Task item ->
Which lines run from the one with "This screenshot has height=406, width=1206." through the end of the data? Retype them exactly, without pictures.
+++ Exercise input +++
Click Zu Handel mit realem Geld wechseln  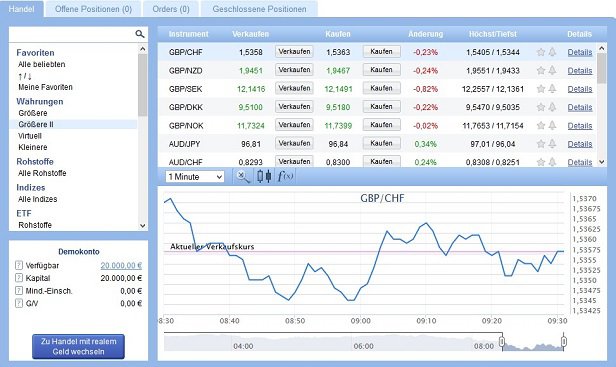point(78,347)
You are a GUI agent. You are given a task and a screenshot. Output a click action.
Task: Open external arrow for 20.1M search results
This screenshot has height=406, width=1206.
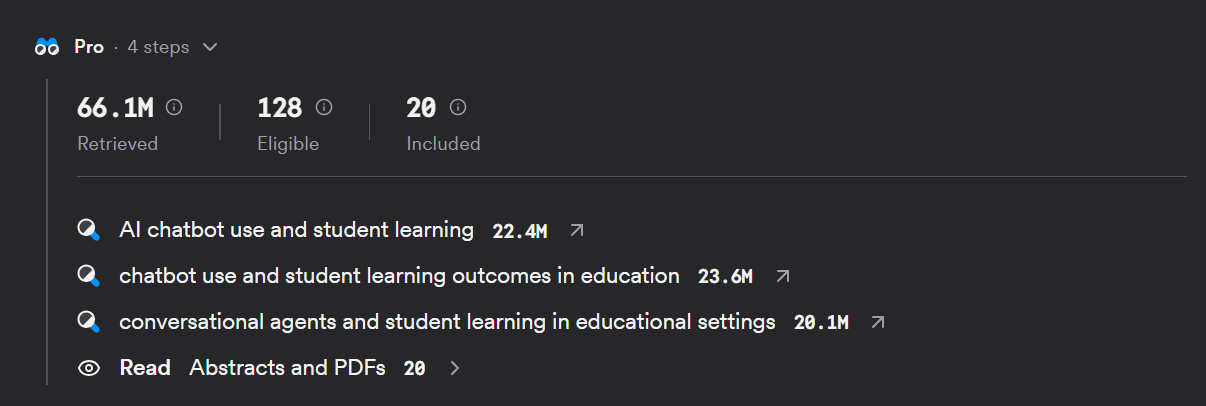pyautogui.click(x=878, y=322)
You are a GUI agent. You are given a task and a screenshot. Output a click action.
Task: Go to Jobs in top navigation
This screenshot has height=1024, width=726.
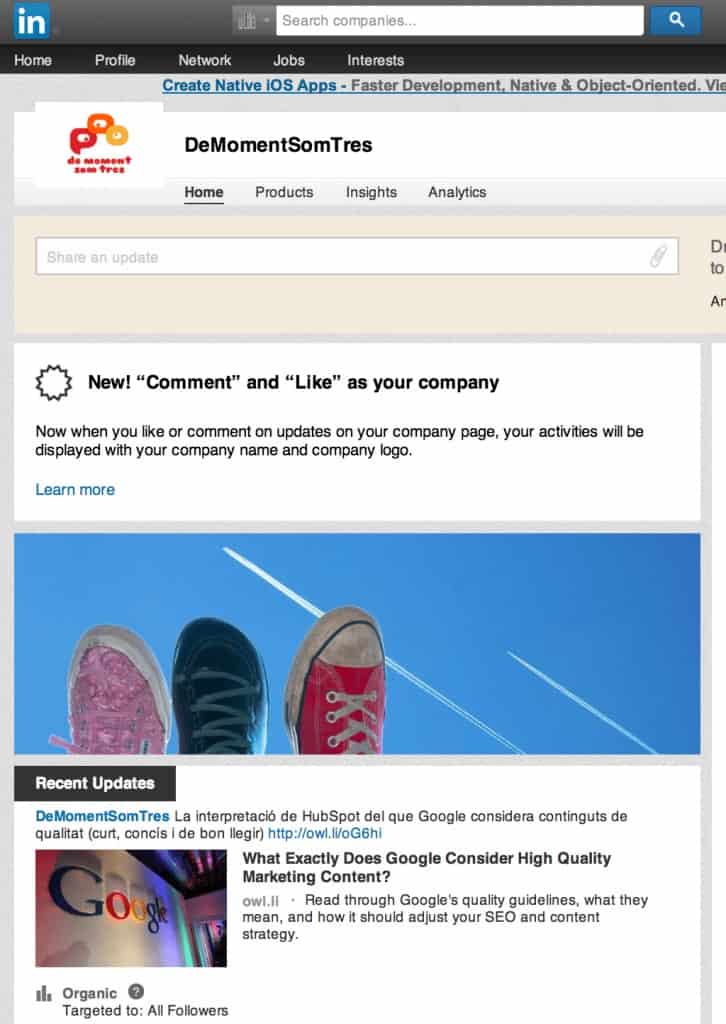pos(289,60)
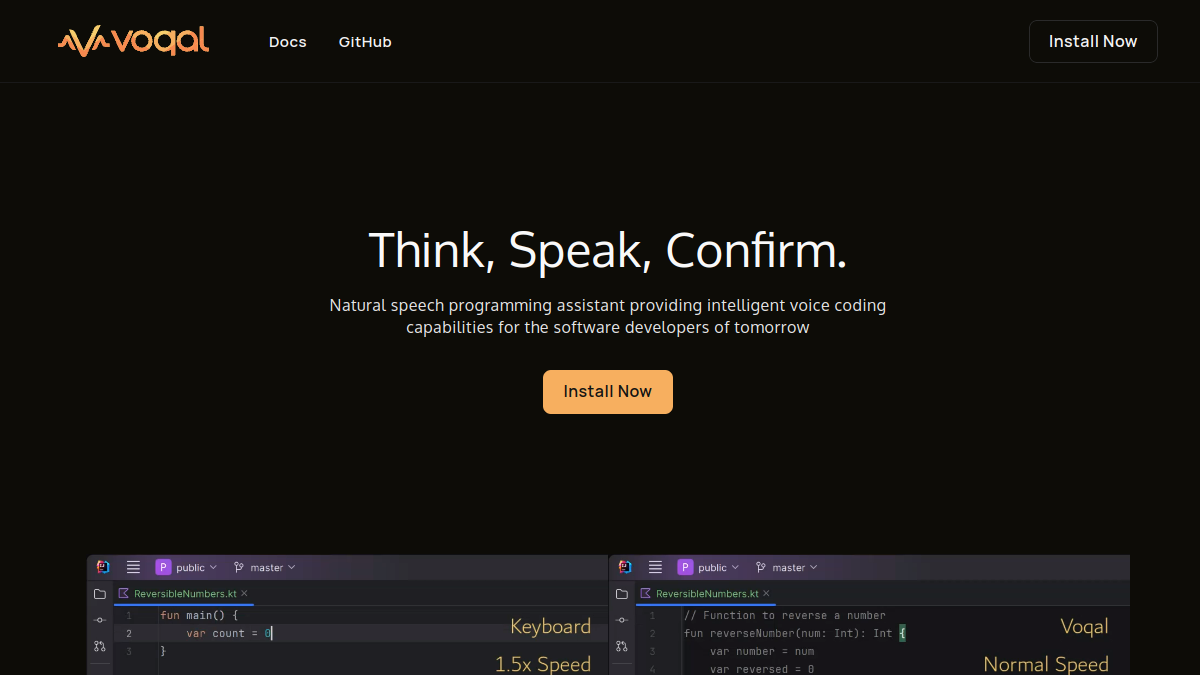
+++
Expected answer ->
This screenshot has height=406, width=1206.
pyautogui.click(x=878, y=322)
You are a GUI agent. You are given a task and a screenshot. Output a click action.
Task: Go to Jobs in top navigation
This screenshot has height=1024, width=726.
pos(289,60)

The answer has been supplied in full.